Sunday, April 16, 2006

Evil Happy Birthday

"Mark Uncle, Mark Uncle! Sing a song. Sing a song," comes the hue and cry from the ravenous pack of Nav Jeevan scallywags. I have already performed my limited repertoire of Hindi numbers innumerable times and now my adoring audience's appetite will be satiated with an English tune only. The problem is I don't think I know any English songs, or at least not beyond the first two lines or so. The pathetic truth is that my lyrical memory is about as sharp as a Nerf ball's edges. After false starts with "My Country Tis of Thee" (sung in mock operatic style), "America the Beautiful" (chest puffed out and arm raised in a salute), and "This Land is Your Land" (much knee slapping and foot stomping as if auditioning for Country Bear Jamboree) I default to singing "Happy Birthday." The rousing accolades engendered by the first three offerings give way to expressions of ennui. Ho hum. Been there, heard that.

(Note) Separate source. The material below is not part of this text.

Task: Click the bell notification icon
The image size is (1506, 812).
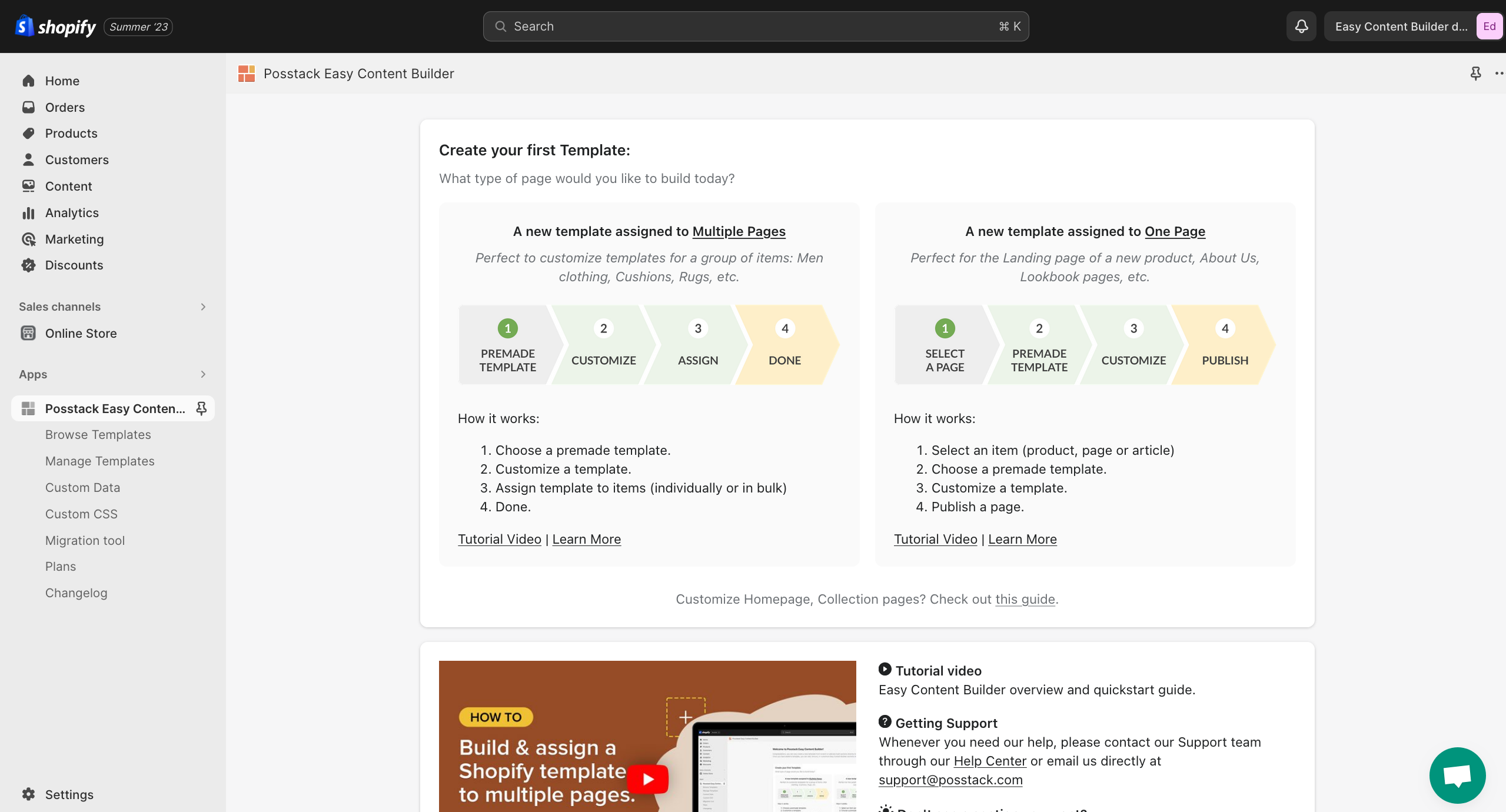Action: pyautogui.click(x=1301, y=26)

Sensing my sterling reputation as a paragon of entertainment is about to be irreparably tarnished, I improvise. I pull Ajma to me, as she is closest of the ten or so kids that fall within a three-foot radius of my person. I focus my complete attention on her and allow my eyes to glass over while my vocals grow raspy and slightly menacing. Much giggling ensues, but some of it is clearly tinged with anxiety. The younger children have already guessed as to the tragic transformation that is underway deep within my bowels. Yes, my precious little dearies, I am going bad fast – succumbing to the dark side. I curl my upper lip back in a devilish sneer and my hands, once soft and tender, turn into claws gripping Ajma's fragile arms with increasing threat. Despite it being midday a shadowy unease spreads across the room. The lyrics are now being delivered with the guttural ferocity characteristic of the unfortunate progeny of demon seed and the faintest members of my audience peel away screaming in terror. This triggers wide spread panic and there is a mad scramble for the two exits. A terrified Ajma is the last to escape after wresting herself free from my clutches. With an irascible roar I lurch to the doorway and claw at the sky.

The devilishly robust kids, only minutes removed from having been frightened out of their wits, gather their peers and drag them to my room demanding an encore performance. I claim complete ignorance as to their petition.

"Is it somebody's birthday? Who's birthday is it? If I had known I would have bought a cake. I feel really bad. Well, I'll just go now to the bakery." I rise as if prepared to exit, but am rudely thrust back onto my cot by a multiplicity of tiny hands.

Haritha, who along with Shalini, is the only orphan able to understand some English, explains my subterfuge to the others gathered. The miniature mob waxes tempestuous.

"No, Mark Uncle. You sing. You sing Happy Birthday now!" Haritha demands.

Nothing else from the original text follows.